= Riz Maslen =

English electronic musician

Riz Maslen is an English electronic musician. During the mid-1990s, she worked with 4hero and Future Sound of London. After playing keyboards for the Beloved, she took out a loan, built a home studio and created her first albums there. In 1995, she signed as Neotropic under the label Ntone and soon after as Small Fish with Spine to Oxygen Music Works in New York. She continues to be a prominent figure in experimental electronic music.

==Discography==
===Neotropic===
- Tumble Weed EP - N-Tone - 1995
- 15 Levels of Magnification LP - N-Tone - 1995
- Laundrophonic EP - N-Tone - 1996
- 15 Levels of Magnification Remixes EP - N-Tone - 1997
- Ultra Freaky Orange EP - N-Tone - 1998
- Mr Brubaker's Strawberry Alarm Clock LP - N-Tone - 1998 (Fact Magazine ranked the album at 31 on its list of "The 50 Best Trip-Hop Albums of All Time" in 2015)
- La Prochaine Fois LP - N-Tone - 2001
- "Sunflower Girl" 7" - N-Tone - 2002
- White Rabbits LP - Mush - 2004
- Prestatyn EP - Council Folk Recordings - 2006
- Whiter Rabbits 2 x LP - Squids Eye Records - 2008
- Equestrienne LP - Council Folk Recordings - 2009

===Small Fish with Spine===
- Stickleback EP - Oxide - 1996
- The Hilltop EP - Apollo - 1996
- Fugu EP - Oxide - 1996
- I Hate Your Remixes EP - Oxide - 1996
- Fugu Remixed EP - Oxide - 1996
- Ultimate Sushi LP - Oxide - 1999

===Remix work===
Tracks by Mantronik, Low, Frank Chickens, Sky Crys Mary, DJ Food, Ekko, Mich Gerber, Skinny Puppy, Ulver, Thread, Fujiya & Miyagi and :papercutz.

==Filmography==
- Dish - written and directed by Meloni Poole, Film Four and Film Council.
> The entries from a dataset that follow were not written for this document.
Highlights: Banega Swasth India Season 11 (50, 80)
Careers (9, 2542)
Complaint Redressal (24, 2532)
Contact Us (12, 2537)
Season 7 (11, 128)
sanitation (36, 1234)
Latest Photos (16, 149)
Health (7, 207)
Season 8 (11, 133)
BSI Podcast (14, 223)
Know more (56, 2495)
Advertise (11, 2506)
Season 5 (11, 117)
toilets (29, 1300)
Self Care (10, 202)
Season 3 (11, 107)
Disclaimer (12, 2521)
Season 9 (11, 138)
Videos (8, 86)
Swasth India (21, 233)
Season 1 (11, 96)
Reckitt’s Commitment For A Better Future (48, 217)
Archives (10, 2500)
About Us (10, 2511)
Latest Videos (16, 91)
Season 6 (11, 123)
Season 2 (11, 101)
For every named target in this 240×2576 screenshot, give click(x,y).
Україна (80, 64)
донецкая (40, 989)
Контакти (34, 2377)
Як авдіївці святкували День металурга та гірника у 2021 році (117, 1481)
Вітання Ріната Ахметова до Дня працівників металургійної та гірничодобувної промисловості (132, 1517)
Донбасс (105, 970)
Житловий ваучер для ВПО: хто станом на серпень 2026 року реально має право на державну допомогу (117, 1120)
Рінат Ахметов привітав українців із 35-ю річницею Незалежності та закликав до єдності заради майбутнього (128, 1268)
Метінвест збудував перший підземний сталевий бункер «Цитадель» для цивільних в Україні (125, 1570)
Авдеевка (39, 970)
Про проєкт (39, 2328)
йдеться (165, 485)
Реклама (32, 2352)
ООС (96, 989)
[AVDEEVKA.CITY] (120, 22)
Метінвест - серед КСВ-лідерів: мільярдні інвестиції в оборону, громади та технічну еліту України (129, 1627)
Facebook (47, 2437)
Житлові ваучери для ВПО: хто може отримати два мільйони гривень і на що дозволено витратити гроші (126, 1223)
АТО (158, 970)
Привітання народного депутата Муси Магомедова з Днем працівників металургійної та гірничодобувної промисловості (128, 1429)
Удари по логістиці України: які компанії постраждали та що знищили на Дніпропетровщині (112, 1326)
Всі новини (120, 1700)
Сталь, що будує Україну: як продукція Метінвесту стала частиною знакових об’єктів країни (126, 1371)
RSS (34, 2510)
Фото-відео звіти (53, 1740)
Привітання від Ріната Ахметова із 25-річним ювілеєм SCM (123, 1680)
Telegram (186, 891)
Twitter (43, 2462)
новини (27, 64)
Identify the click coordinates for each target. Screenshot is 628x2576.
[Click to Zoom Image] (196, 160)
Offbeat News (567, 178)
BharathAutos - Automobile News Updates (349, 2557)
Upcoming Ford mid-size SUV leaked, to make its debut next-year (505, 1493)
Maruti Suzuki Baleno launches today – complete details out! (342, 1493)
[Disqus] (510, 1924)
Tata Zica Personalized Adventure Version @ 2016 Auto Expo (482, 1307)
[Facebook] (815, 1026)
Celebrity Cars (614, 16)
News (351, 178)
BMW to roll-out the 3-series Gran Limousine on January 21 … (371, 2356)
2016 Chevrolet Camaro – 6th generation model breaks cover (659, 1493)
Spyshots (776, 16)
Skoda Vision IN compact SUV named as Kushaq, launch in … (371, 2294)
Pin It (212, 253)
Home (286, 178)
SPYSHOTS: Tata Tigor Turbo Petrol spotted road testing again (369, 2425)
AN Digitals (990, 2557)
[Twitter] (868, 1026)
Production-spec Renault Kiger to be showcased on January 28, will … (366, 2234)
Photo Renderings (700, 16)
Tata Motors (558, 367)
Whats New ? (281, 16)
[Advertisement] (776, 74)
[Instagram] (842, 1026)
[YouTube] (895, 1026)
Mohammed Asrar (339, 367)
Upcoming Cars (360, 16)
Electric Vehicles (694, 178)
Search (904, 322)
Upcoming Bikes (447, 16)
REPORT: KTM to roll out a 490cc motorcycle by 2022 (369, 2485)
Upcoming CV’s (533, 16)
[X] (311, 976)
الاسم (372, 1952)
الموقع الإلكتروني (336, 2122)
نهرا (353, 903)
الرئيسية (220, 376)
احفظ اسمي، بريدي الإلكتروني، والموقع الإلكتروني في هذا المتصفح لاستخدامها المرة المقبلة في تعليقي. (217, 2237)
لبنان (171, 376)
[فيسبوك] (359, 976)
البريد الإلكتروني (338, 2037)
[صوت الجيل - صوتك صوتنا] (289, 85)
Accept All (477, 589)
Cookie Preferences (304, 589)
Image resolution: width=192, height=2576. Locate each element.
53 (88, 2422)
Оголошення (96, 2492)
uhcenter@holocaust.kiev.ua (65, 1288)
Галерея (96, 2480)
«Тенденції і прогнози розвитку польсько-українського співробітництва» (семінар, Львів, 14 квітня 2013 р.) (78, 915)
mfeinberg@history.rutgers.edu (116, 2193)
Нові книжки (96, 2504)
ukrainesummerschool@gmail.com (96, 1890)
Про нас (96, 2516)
Shown at London Film Festival 2001 and competition at International Film Festivals.
- Remote Control - Kohoutek documentary at various film events around London.
- Murder in Paradise - documentary for Channel 4 broadcast early 2002.
- La Prochaine Fois - directed Riz Maslen, shown at Leeds film festival 2000, Pompidou Centre in Paris 2000 and Sundance Film Festival 2002.
- Vigilarie - Riz Maslen and Kaffe Matthews. A film about surveillance as part of the Future Sonic Festival in Manchester 2001, FutureSonic Tour 2004 Bristol / Birmingham / Liverpool.

===Videogame work===
Maslen also provided vocals to the Grand Theft Auto: Liberty City Stories soundtrack.